[Stored data entries]
⁂
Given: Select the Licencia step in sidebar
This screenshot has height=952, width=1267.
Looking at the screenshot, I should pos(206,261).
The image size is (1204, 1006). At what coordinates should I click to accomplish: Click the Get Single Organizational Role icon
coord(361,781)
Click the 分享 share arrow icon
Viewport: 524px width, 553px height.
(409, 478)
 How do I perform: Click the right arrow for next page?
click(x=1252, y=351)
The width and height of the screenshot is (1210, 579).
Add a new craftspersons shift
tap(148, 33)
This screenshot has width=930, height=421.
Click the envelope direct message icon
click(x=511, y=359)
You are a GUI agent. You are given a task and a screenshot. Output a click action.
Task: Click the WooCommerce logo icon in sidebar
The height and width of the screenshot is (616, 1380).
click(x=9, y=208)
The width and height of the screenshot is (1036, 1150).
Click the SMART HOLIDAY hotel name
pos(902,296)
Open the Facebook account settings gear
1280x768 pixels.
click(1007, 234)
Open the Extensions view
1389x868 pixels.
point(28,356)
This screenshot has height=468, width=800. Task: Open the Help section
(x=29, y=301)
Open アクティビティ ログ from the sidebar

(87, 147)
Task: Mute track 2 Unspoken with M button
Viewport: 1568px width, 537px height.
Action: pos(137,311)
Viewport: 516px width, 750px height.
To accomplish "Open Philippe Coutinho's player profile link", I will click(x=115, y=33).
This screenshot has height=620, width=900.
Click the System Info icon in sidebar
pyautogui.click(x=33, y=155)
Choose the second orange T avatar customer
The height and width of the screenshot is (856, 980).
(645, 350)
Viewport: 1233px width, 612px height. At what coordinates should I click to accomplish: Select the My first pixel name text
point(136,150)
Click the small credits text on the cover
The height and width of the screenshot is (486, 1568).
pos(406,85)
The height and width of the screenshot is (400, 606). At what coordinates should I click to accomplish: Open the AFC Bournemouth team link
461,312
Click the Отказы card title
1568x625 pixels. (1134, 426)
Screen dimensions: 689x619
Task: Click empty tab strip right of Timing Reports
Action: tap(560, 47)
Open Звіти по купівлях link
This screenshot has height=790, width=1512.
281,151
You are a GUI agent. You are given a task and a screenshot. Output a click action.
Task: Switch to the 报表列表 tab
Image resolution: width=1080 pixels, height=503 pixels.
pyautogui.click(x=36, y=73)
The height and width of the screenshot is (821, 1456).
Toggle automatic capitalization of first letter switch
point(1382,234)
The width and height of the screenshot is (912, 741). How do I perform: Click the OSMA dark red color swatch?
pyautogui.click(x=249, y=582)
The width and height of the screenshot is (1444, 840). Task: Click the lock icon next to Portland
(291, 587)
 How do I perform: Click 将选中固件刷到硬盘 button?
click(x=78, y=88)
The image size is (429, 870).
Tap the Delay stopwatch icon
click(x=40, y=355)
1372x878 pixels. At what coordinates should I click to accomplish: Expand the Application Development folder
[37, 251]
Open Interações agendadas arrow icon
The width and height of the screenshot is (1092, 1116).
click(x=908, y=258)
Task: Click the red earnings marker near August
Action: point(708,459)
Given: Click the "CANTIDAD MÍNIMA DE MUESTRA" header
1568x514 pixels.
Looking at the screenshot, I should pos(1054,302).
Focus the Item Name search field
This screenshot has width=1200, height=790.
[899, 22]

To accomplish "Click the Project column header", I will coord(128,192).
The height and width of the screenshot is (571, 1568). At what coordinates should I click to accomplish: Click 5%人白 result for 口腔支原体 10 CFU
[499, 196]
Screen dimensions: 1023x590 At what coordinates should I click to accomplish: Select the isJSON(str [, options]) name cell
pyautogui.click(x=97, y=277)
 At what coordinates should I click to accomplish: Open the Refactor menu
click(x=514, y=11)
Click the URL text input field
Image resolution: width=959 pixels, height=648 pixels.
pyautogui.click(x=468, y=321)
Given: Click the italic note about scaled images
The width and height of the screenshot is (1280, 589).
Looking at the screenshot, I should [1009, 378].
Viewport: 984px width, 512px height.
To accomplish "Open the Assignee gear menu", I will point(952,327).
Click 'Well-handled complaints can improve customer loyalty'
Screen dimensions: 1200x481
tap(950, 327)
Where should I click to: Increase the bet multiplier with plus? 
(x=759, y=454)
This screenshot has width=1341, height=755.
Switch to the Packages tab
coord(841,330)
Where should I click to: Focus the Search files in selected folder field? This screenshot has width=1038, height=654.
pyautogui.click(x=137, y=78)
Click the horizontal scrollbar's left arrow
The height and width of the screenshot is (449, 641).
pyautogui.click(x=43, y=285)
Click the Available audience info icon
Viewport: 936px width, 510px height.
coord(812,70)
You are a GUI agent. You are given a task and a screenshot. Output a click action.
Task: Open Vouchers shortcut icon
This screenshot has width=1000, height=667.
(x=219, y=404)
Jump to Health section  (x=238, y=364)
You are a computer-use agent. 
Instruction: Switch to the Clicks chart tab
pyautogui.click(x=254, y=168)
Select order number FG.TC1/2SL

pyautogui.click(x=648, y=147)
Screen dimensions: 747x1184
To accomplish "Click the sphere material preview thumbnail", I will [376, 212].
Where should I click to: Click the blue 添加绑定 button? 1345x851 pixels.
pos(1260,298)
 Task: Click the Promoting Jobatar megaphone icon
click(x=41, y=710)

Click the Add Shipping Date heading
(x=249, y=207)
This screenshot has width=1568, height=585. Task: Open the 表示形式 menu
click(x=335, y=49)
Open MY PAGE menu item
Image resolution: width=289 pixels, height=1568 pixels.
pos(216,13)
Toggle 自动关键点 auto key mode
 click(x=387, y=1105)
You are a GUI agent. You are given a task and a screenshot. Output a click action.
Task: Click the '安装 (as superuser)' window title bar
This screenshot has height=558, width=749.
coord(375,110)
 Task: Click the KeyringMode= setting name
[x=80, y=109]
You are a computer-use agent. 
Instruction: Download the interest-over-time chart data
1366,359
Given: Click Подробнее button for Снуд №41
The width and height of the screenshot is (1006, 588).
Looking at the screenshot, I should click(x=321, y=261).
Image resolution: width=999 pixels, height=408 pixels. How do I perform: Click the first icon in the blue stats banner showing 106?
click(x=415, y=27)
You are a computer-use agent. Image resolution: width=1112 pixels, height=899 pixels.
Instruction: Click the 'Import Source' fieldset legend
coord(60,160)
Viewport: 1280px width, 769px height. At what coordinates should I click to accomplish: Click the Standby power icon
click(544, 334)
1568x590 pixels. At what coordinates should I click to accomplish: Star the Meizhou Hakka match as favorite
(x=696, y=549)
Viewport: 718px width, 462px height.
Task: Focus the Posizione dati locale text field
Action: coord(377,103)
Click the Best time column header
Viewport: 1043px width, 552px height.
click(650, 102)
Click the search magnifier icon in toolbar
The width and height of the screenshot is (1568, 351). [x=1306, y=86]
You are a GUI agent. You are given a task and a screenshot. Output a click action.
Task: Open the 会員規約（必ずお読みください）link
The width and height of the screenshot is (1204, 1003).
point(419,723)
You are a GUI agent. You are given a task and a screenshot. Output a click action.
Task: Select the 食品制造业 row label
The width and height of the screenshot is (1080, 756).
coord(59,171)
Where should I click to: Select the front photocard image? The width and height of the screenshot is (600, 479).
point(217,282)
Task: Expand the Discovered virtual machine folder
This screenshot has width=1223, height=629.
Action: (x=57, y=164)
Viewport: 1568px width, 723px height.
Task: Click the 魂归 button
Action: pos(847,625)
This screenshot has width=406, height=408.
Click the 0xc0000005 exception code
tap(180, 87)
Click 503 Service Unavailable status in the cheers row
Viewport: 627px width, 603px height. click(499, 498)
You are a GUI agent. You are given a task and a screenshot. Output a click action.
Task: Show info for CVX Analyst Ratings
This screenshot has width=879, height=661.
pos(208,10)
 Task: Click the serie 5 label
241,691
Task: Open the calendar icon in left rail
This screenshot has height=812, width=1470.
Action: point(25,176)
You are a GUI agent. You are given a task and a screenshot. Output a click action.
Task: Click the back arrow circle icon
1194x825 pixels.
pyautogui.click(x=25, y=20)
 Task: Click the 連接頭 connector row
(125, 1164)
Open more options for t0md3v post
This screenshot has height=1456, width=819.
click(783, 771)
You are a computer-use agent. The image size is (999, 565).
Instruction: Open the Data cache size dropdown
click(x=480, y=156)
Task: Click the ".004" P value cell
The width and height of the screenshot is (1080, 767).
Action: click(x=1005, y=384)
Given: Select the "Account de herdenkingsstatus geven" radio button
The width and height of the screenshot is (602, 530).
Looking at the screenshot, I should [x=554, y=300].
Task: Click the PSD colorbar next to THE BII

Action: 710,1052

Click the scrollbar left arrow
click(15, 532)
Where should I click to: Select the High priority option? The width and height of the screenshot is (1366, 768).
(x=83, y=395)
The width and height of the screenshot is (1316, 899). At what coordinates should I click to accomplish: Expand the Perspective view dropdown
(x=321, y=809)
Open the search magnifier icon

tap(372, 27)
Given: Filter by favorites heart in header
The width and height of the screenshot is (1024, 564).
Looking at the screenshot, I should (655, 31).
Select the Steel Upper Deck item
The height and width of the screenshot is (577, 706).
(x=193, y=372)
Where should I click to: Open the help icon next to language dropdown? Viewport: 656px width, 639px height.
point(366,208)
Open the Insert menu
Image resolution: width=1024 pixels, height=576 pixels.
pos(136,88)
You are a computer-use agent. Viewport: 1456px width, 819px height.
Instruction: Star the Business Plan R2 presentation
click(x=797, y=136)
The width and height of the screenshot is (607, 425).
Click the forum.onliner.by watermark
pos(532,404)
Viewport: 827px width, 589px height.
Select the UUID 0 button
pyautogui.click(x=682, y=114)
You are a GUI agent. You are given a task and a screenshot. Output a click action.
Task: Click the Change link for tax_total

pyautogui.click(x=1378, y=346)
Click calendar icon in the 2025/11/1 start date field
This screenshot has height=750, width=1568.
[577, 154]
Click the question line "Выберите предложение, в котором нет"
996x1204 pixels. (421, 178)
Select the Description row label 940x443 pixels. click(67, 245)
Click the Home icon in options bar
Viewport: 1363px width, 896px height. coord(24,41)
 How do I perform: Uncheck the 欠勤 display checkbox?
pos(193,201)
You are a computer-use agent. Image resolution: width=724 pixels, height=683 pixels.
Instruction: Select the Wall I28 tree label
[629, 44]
⁂
=== Exercise instructions ===
From the entries above, extract every line where the word "calendar" appears.

=== Problem solution ===
Task: Open the calendar icon in left rail
Click calendar icon in the 2025/11/1 start date field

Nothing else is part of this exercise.